**TEXTE SOURCE:**
§
Le réexamen pourrait être demandé dans le délai d'un an à compter de la décision de la CEDH, par toute partie à l'instance qui dispose d'un intérêt à le solliciter, dès lors que, par sa nature et sa gravité, la violation entraine pour cette personne des conséquences dommageables auxquelles la satisfaction équitable accordée en application de l'article 41 de cette convention ne peut mettre fin.

Les autres articles introduits dans le COJ fixeraient les modalités de mise en oeuvre de cette procédure de réexamen (les personnes compétentes pour agir, la composition de la cour de réexamen et la procédure applicable).
§
**EXTRAIT DE DONNÉES:**
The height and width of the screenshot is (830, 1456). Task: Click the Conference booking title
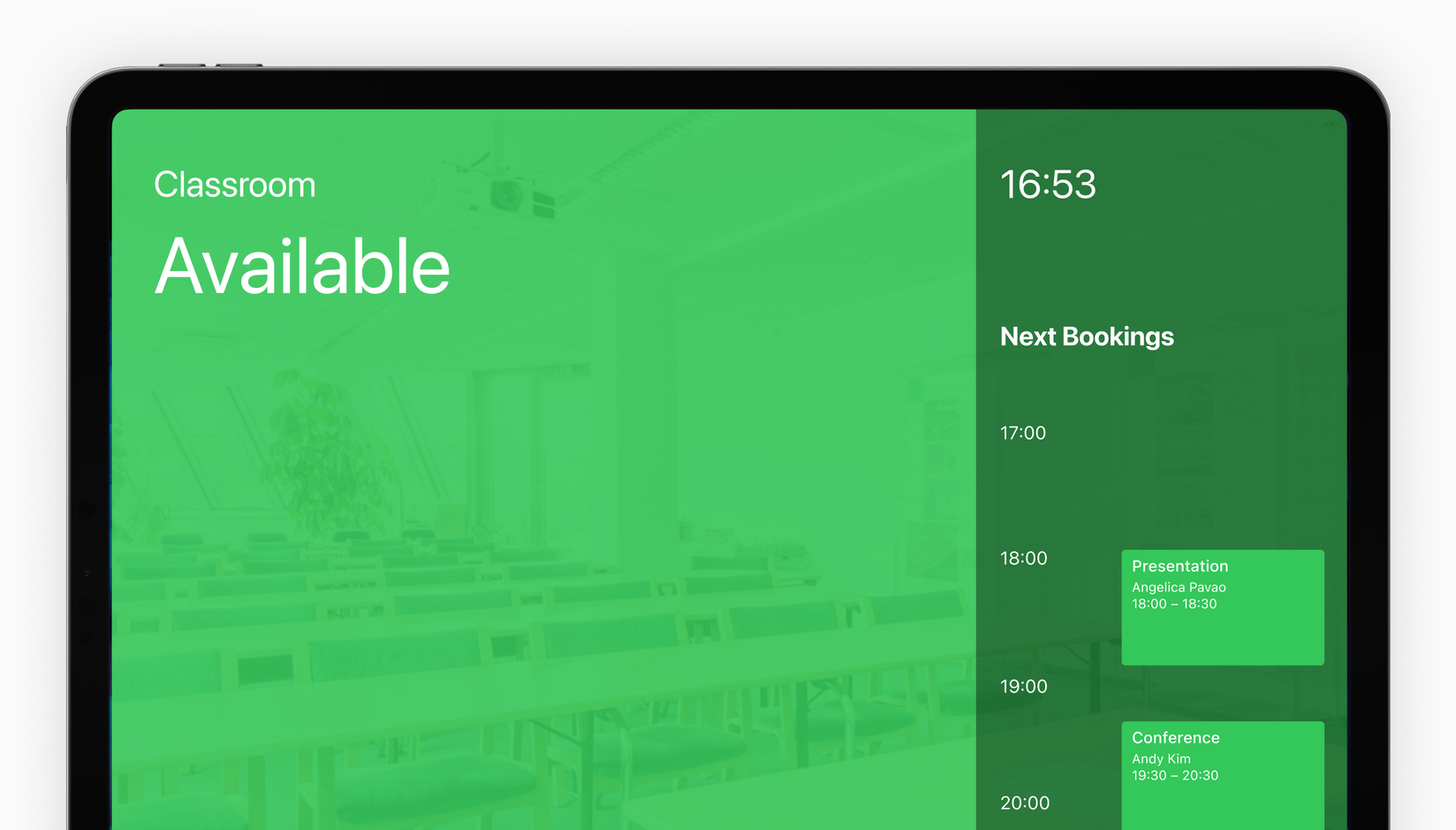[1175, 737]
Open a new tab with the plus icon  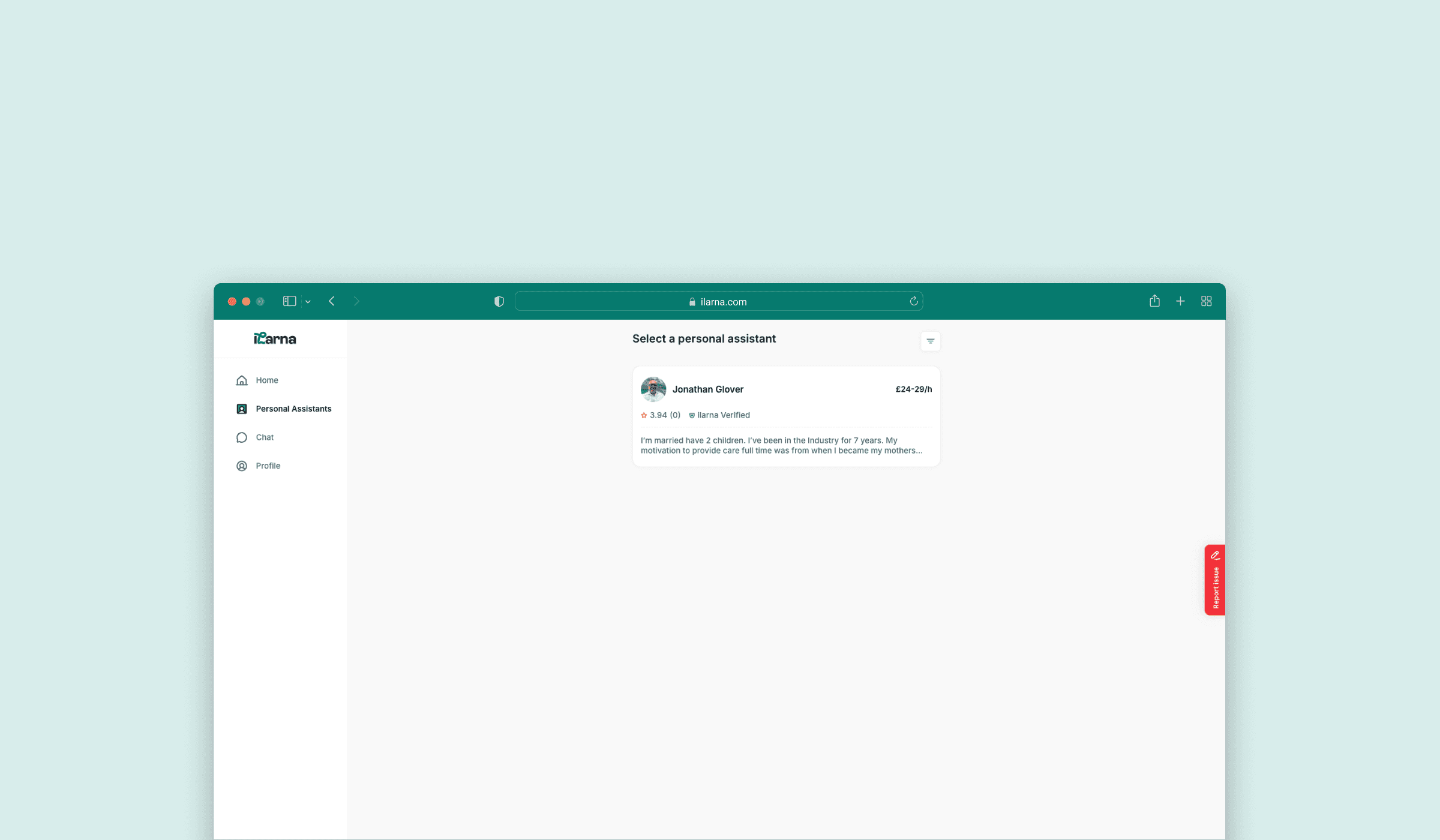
§
**ÉNONCÉ DU PROBLÈME 1:**
Selon le texte sur le réexamen, dans quel délai le réexamen peut-il être demandé ?
**ÉNONCÉ DU PROBLÈME 2:**
Énumérez les modalités de mise en oeuvre de la procédure de réexamen que les autres articles introduits dans le COJ fixeraient, d'après le texte sur le réexamen.
**ÉNONCÉ DU PROBLÈME 3:**
Reprenez le texte sur le réexamen à partir de sa dernière phrase et poursuivez la rédaction.

**RÉPONSE FOURNIE 1:**
Dans le délai d'un an à compter de la décision de la CEDH.

**RÉPONSE FOURNIE 2:**
- les personnes compétentes pour agir
- la composition de la cour de réexamen
- la procédure applicable

**RÉPONSE FOURNIE 3:**
Si la demande était fondée, la cour de réexamen annulerait la décision et renverrait le requérant devant une juridiction de même ordre et de même degré, autre que celle ayant rendu la décision annulée. Le requérant serait renvoyé directement devant l'assemblée plénière de la Cour de cassation si le réexamen de son pourvoi est de nature à remédier à la violation constatée par la CEDH.

Le II du présent article prévoit ensuite que la date d'entrée en vigueur de la procédure de réexamen serait fixée par décret en Conseil d'État, au plus tard six mois après la promulgation de la présente loi.

Enfin, le III fixe les règles applicables aux situations antérieures à l'entrée en vigueur de cette nouvelle procédure. Les demandes de réexamen motivées par une décision de la CEDH antérieures à la présente loi pourraient être formées dans un délai d'un an à compter de son entrée en vigueur.

Si votre rapporteur ne nie pas l'intérêt de cette nouvelle procédure, une telle réforme mérite une véritable réflexion, qui n'a pu être menée dans le cadre de ce projet de loi, compte tenu de ses conditions d'examen. Elle n'a pu entendre le garde des sceaux ministre de la justice, non plus que les représentants de magistrats et des juridictions.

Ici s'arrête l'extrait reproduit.